L'ANALISI
30 Aprile 2019 - 16:00
Il tribunale di Cremona
CREMONA (30 aprile 2019) - «Mio marito è rimasto in coma 15 giorni. Tuttora ha degli strascichi: gli è già stato riconosciuto il 46 per cento di invalidità per problemi all’occhio destro e all’udito dalla parte destra. La memoria a breve termine l’ha persa. La terapia è ancora in corso.
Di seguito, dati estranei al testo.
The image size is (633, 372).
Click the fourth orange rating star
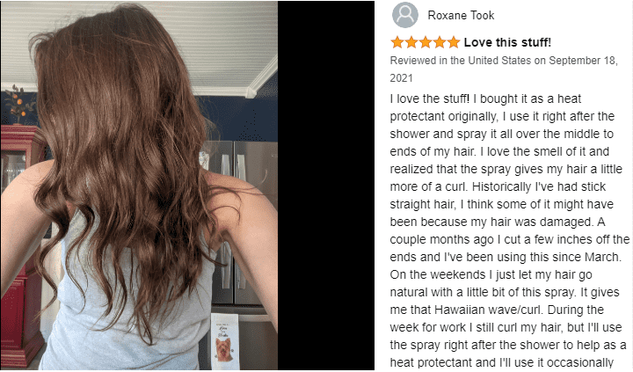pyautogui.click(x=440, y=42)
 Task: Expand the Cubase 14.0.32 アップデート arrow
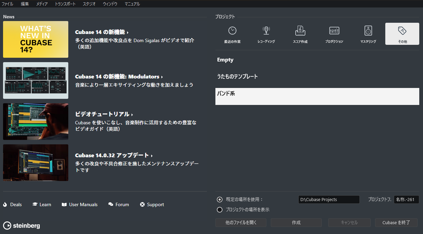click(152, 156)
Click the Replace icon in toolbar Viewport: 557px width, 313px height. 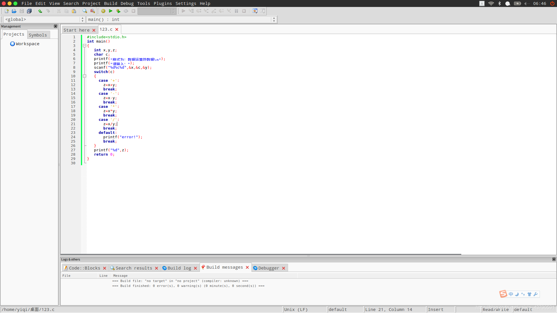pos(93,11)
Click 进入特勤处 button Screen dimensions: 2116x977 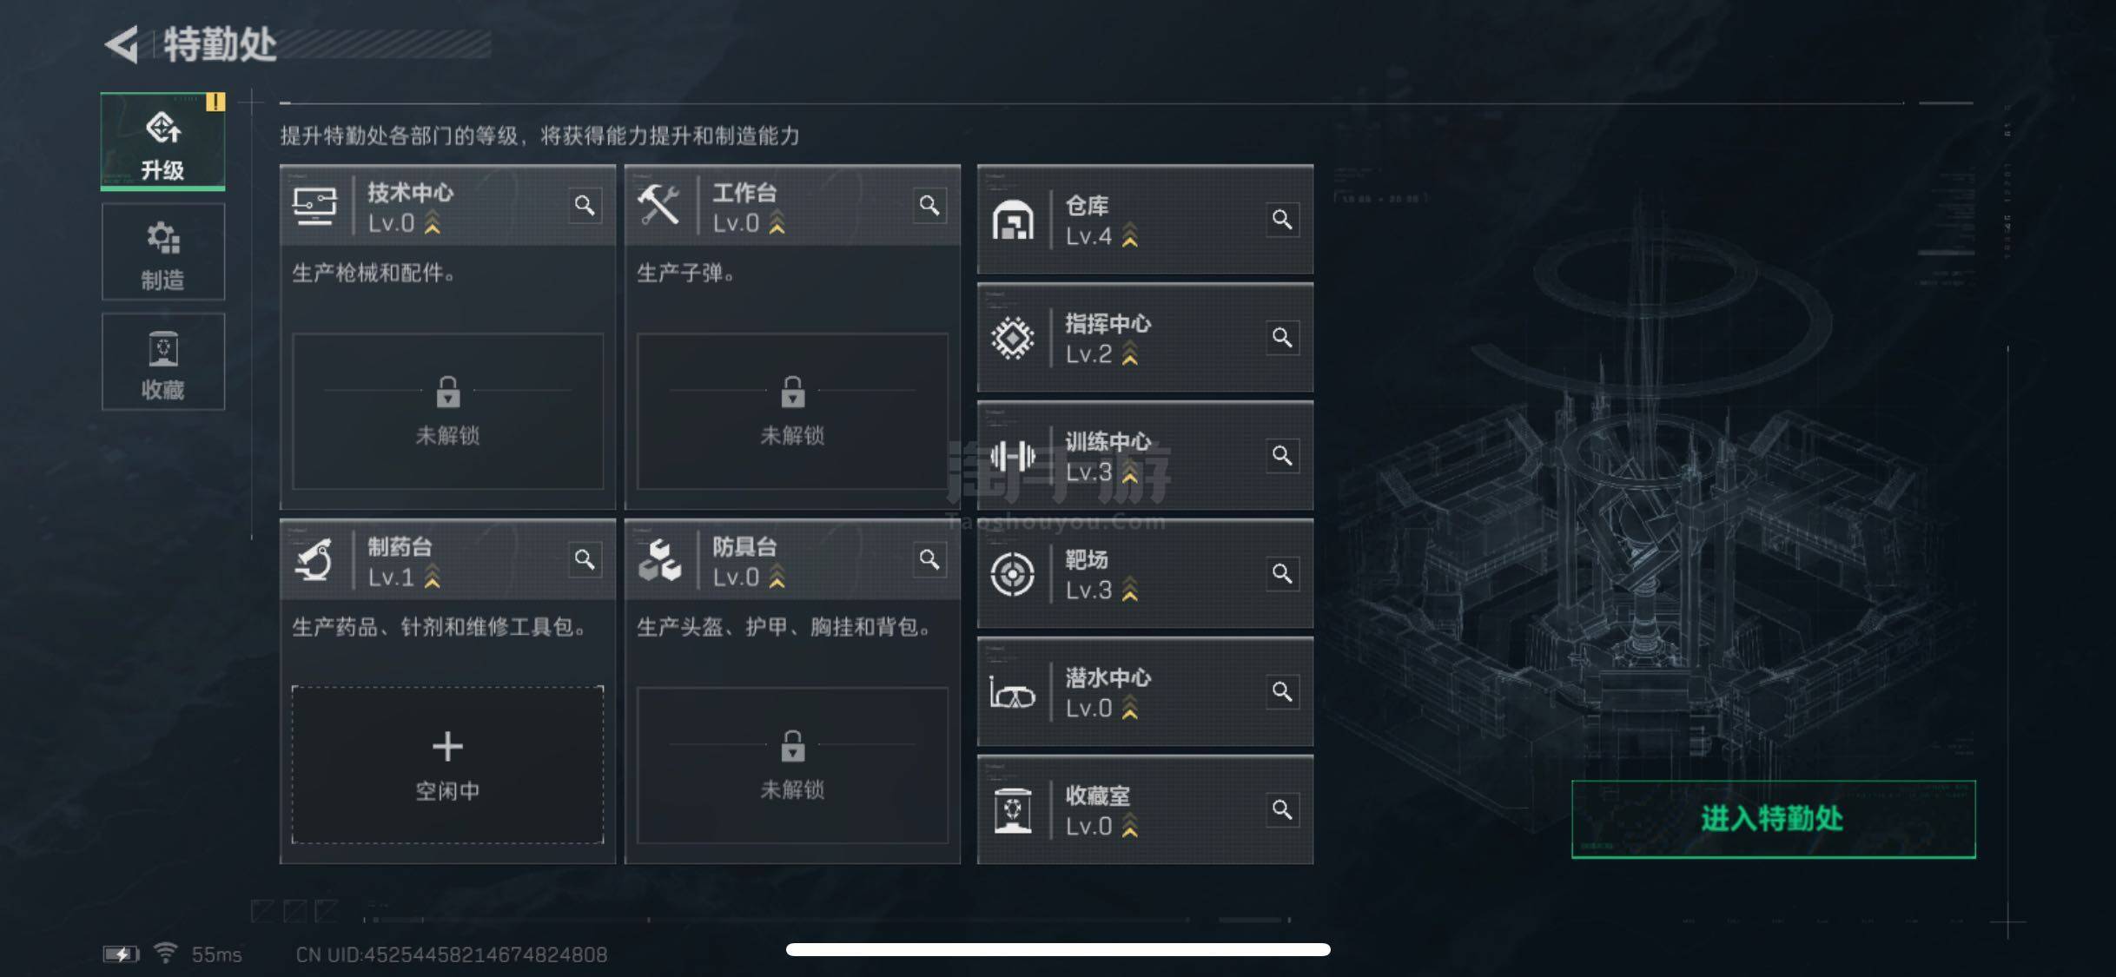tap(1773, 819)

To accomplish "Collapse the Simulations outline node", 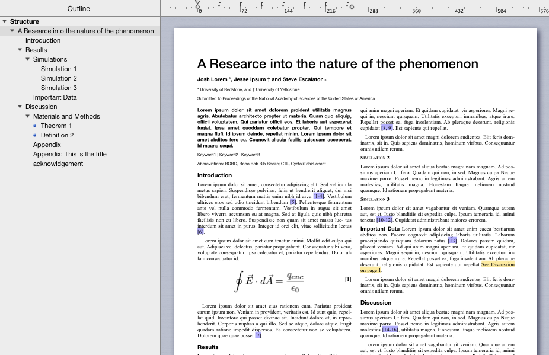I will [27, 59].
Il medico ha detto che bisogna ripresentare la domanda per l’invalidità, perché c’è un peggioramento: dall’occhio non ci vede quasi più». Enrica è la moglie di Emilio Visigalli, il militante del centro sociale Dordoni ridotto in fin di vita il 18 gennaio del 2015, domenica, sul piazzale del Foro Boario, in via Mantova, teatro della violenta rissa scoppiata tra esponenti di CasaPound e antagonisti del Dordoni. Una rissa provocata da alcuni adesivi di CasaPound incollati sul portone del Dordoni, prima di Cremonese-Mantova, il derby giocato, quella domenica, nel vicino stadio Zini. Quando gli antagonisti, secondo l’accusa, tesero un agguato ai fascisti, aspettandoli davanti al Dordoni, schierandosi con le mazze in mano e i caschi in testa, Visigalli un passo davanti ai ‘suoi’, lui senza casco. Una domenica di violenza e sangue. Chi ha colpito in testa Visigalli? Nel processo, gli imputati dell’una e dell’altro fronte si sono già difesi. Gli uni hanno scaricato la responsabilità sugli altri. Unica certezza: Visigalli a terra, in un lago di sangue. Non facile trascinarlo via in mezzo a quella violenza.